## Listed records:
★ ★ ★ ★
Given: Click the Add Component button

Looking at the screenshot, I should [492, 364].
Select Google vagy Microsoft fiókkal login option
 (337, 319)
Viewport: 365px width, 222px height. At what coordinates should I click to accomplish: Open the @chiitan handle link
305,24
★ ★ ★ ★
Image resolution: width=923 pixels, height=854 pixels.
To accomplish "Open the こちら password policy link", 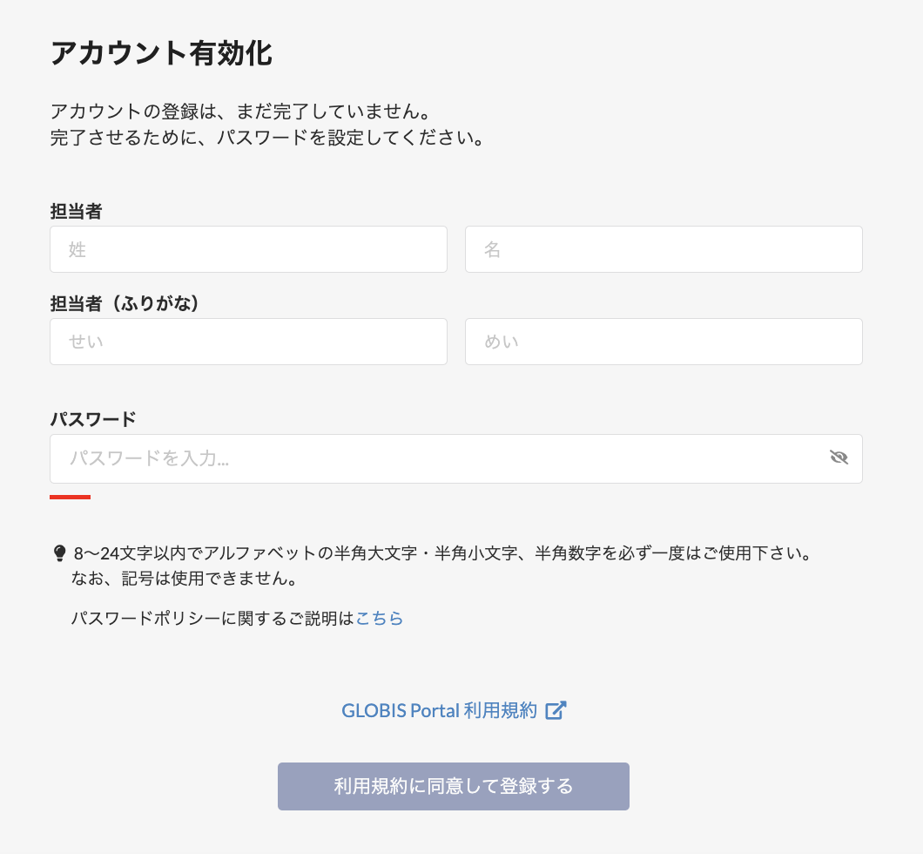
★ ★ ★ ★
Please count the lines in the items above that contain the string "width", treating uppercase and lowercase as different, and reply with the number alone.

2